Without exception these countries have introduced redistribution features into the schemes. As expected, the schemes have unfortunately become essentially insolvent mainly because politics have dominated the design of such schemes. The consequences on economic growth have been negative and future generations are burdened with large public debts. While politicians everywhere have raved that these schemes must be reformed, their deeds have fallen far short of their rhetoric.

Singapore’s CPF not a good benchmark

Purely private schemes do not usually have redistribution features. They are essentially individual retirement accounts, like Hong Kong’s Mandatory Provident Fund. Singapore’s Central Provident Fund, started in 1955, is uncommon among social schemes in that it does not redistribute money across generations and by income groups.

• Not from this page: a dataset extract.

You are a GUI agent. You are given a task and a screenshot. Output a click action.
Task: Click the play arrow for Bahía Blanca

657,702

It essentially operates individual savings accounts and is happily solvent but the returns are just as poor. Singapore has wisely recognized that as a small open economy it cannot afford such a redistributive social scheme and risk eventual economic decline. But Singapore has not had a populist government throughout its history and is therefore able to resist falling into this trap.

The CPF has essentially three accounts: ordinary, medisave, and special-retirement benefits. The CPF scheme commits to paying account holders a 4% annual return on its medisave and special-retirement benefits accounts. Between 1980 and 2009 the inflation rate in Singapore was 2.1% and the annual return after inflation is only 1.9% over these 30 years. In the recent decade from 2000 to 2009 the inflation rate was 1.5%, producing an annual return of 2.5% after inflation. The committed annual return on the ordinary account in the CPF scheme is lower at 2.5% resulting in almost negligible real returns after inflation.

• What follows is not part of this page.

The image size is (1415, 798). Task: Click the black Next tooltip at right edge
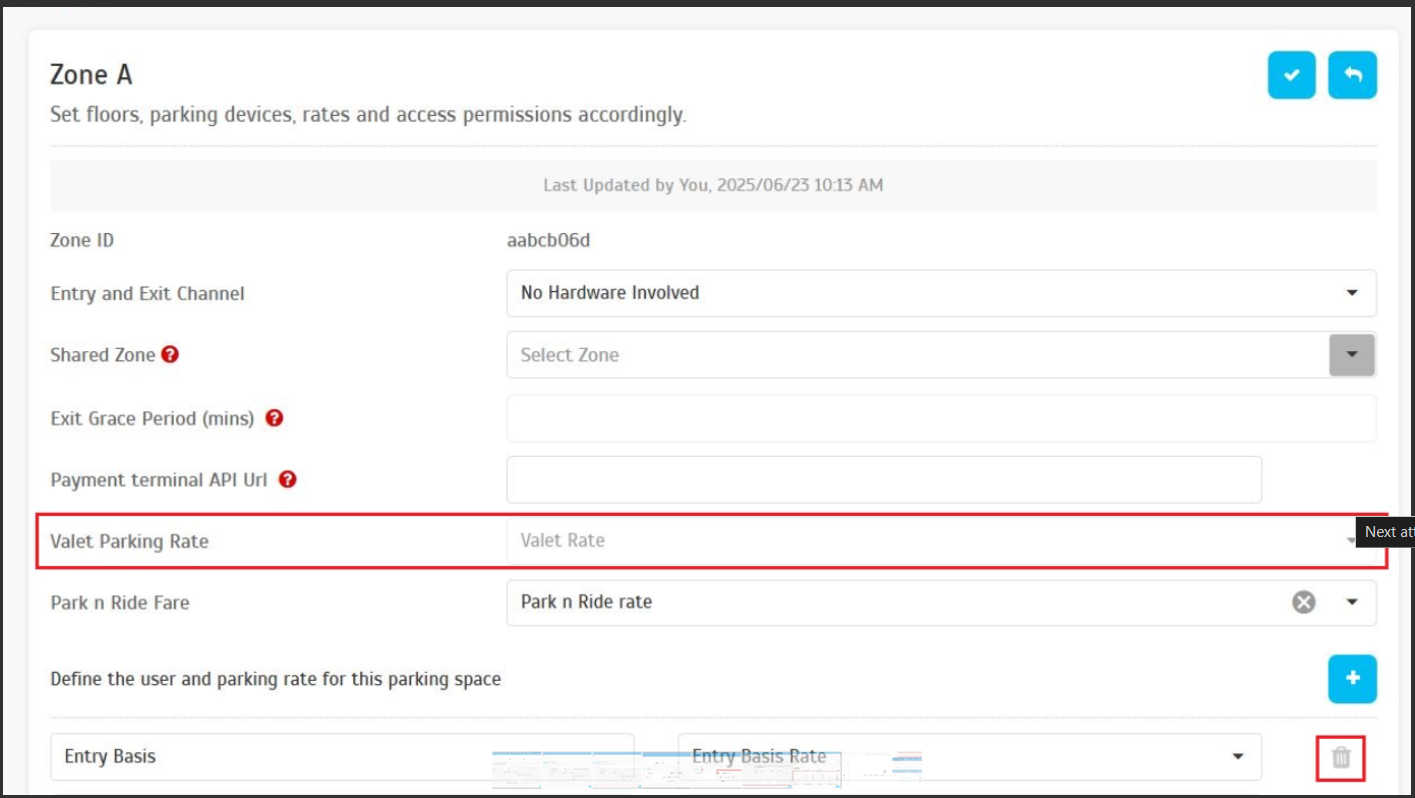pyautogui.click(x=1387, y=532)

A comparison between Singapore’s CPF and Hong Kong’s MPF shows very little difference in the performance between the two Funds. Hong Kong has been able to achieve a slightly higher nominal rate of return of 5.1% over Singapore’s 4%. But inflation in Hong Kong has been higher than Singapore and this wipes out any modest gains achieved after taking into account inflation. Singapore’s miserable 55-year track record is the wrong benchmark for Hong Kong to follow.

These modest returns are a real problem. The seventy eight economists in Hong Kong, who signed a public statement in September 1994 advocating the establishment of a private MPF in opposition to Chris Patten’s proposal to set up a pay-as-you-go social security system, expected the private MPF to produce a much better investment performance.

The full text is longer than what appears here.